Imanol Arias se crió en Ermua, un pueblo industrial repleto de fábricas que empleaban a los inmigrantes, obras en construcción, barro en las calles y camiones. Por aquel entonces no llegaban muchos elencos de teatro, pero cuando lo hacían era una verdadera novedad. El actor español asegura que el teatro fue una gran influencia en su vida pero también la televisión. “Mi familia proviene de una zona muy cercana al País Vasco donde se hablaba el castellano del norte, ese que daba un poco de prestigio. Para mí fue muy importante el teatro pero también las telenovelas históricas y ficciones como El conde de Montecristo, en especial por cómo hablaban. Yo no era un buen estudiante pero sí destacaba por mi expresión, y cuando era niño me narraba a mí mismo la mayoría de las cosas”, recuerda en diálogo con Página/12 a propósito de la gira con la que desembarcará este sábado a las 21 en el Teatro Ópera (Av. Corrientes 860) para interpretar Muerte de un viajante, el clásico de Arthur Miller con adaptación de Natalio Grueso y dirección de Rubén Szuchmacher.

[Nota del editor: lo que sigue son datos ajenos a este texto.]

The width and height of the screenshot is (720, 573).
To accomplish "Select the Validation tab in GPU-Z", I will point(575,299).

Arias se define como “un continuo narrador, más que un hacedor" y evoca otro recuerdo de infancia: él no tenía bicicleta pero sus amigos lo dejaban dar unas vueltas y, mientras esperaba, les hacía la retransmisión del recorrido imitando el lenguaje radiofónico; cuando le tocaba su vuelta, se radiaba a sí mismo en soledad. Con una sonrisa amplia, confiesa que años después llegó a llamar desde los viejos teléfonos de discado a programas de radio para escuchar lo bien que hablaba. El aparato vocal y la oralidad son recursos fundamentales para un actor, y algo de eso definió su primer acercamiento al teatro. Con los años ese interés se convertiría en “un oficio, una técnica, una vida”. “Hoy vuelvo a concebir el teatro casi como al principio, considero que es la mejor expresión que tengo para mi oralidad. Intento basar el teatro que hago en el texto. Hoy no tengo que inventar un escenario y, a lo mejor, esa tendencia me fue llevando hacia un interés muy fuerte por obras en las que la palabra es la estructura, como la que aquí nos ocupa”.

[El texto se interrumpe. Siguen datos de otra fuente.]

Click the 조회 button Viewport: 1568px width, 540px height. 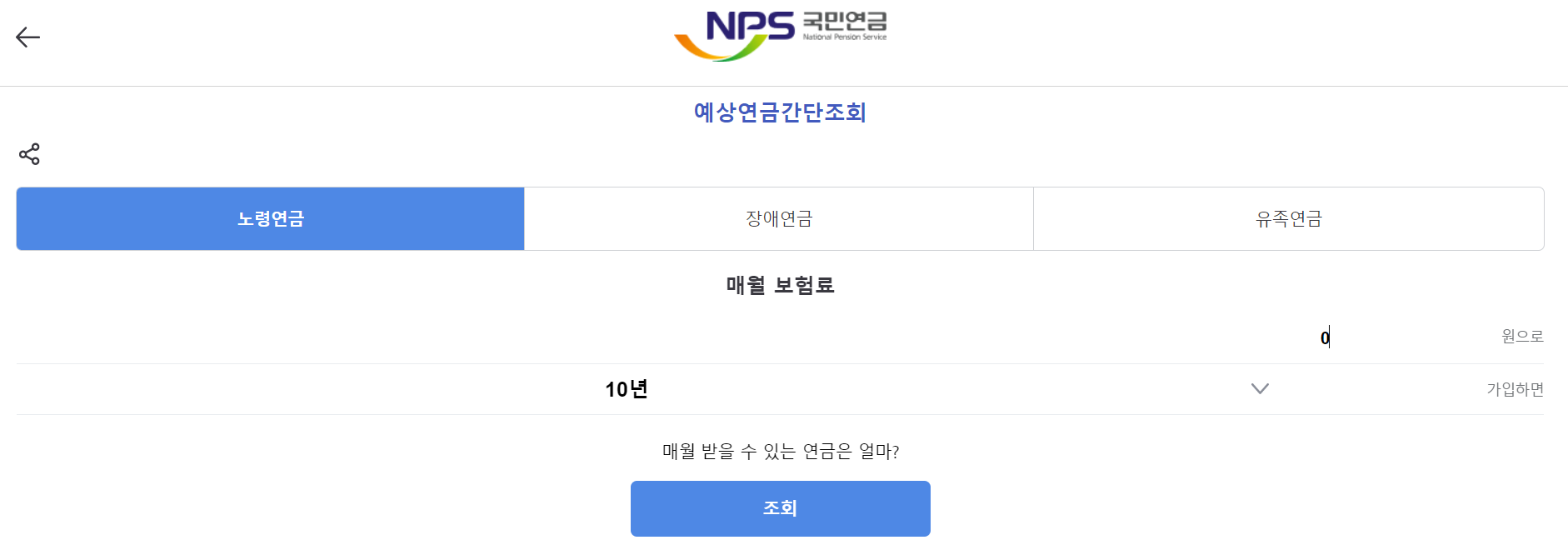780,508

Interpretar a Willy Loman podría equipararse al desafío que conlleva encarnar a personajes de la talla de Lear: en ellos hay algo mítico y también una demanda de experiencia. Loman es un hombre de 70 años que trabaja como viajante de comercio; cuando pide un aumento de sueldo se lo niegan y lo despiden “por su propio bien” porque ya no rinde como antes. La obra de Miller funciona como metáfora del derrumbe del sueño americano pero, como toda creación artística, habilita reactualizaciones. La primera vez que Arias vio Muerte de un viajante fue en la Televisión Española: un teleteatro protagonizado por el gran actor José María Rodero en una puesta naturalista. La obra siguió interesándole y la vio encarnada por otros intérpretes, entre ellos Alfredo Alcón dirigido también por Szuchmacher en 2009.

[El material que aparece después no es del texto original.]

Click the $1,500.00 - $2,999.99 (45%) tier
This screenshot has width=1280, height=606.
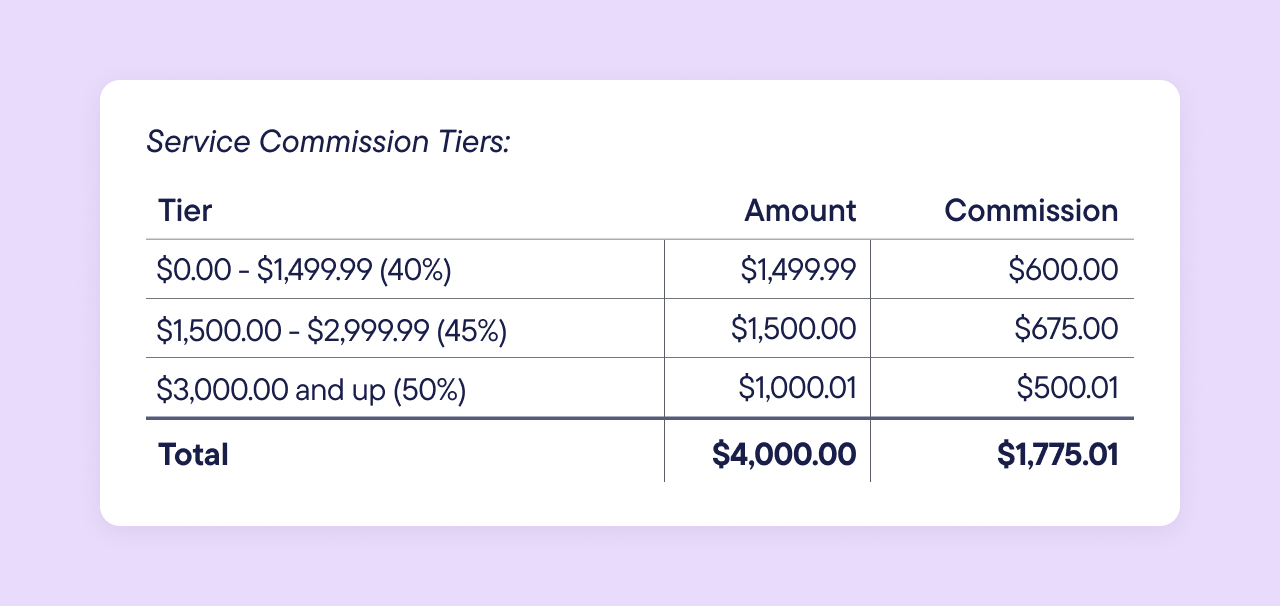(x=332, y=329)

“Siempre he querido hacerla pero no sabía cómo. La obra requiere una decisión que tienes que tomar en tu vida: hay que tener cierta edad y un conocimiento del oficio que te dan los años. Además, es bueno que te encuentre en un momento en el que no necesites demostrar nada, que no hayas descubierto en ti una parte novedosa que quieras incluir como recurso –explica–. Llevo 200 funciones y a lo mejor tengo un poco deformada la situación de que esta obra progresa: no tiene un espacio fijo, muchas veces es onírico, entonces la palabra es la que cuenta las cosas. Creo que Miller dijo en algún momento que esto podría llamarse también ‘dos conversaciones cruzadas y un réquiem’”.

Imanol Arias y el resto del elenco de Muerte de un viajante (foto: gentileza Sergio Parra)

El actor asegura que “el teatro es un acto de repetición que se engrandece con esa mecánica repetitiva, como la música”, y explica que por su intenso trabajo en el campo audiovisual fue desarrollando cierta tendencia a corregir las funciones igual que las tomas en un rodaje. “Yo llevaba veinte años haciendo cine y televisión en grandes producciones, entonces me costaba mucho lo teatral porque quería repetir la toma, no sólo en la función sino en los ensayos. Siempre quería hacer otra y me di muchos golpes contra el muro de la no rutina mecánica; hay un arte de la escucha que necesita de una cadencia, un tiempo”.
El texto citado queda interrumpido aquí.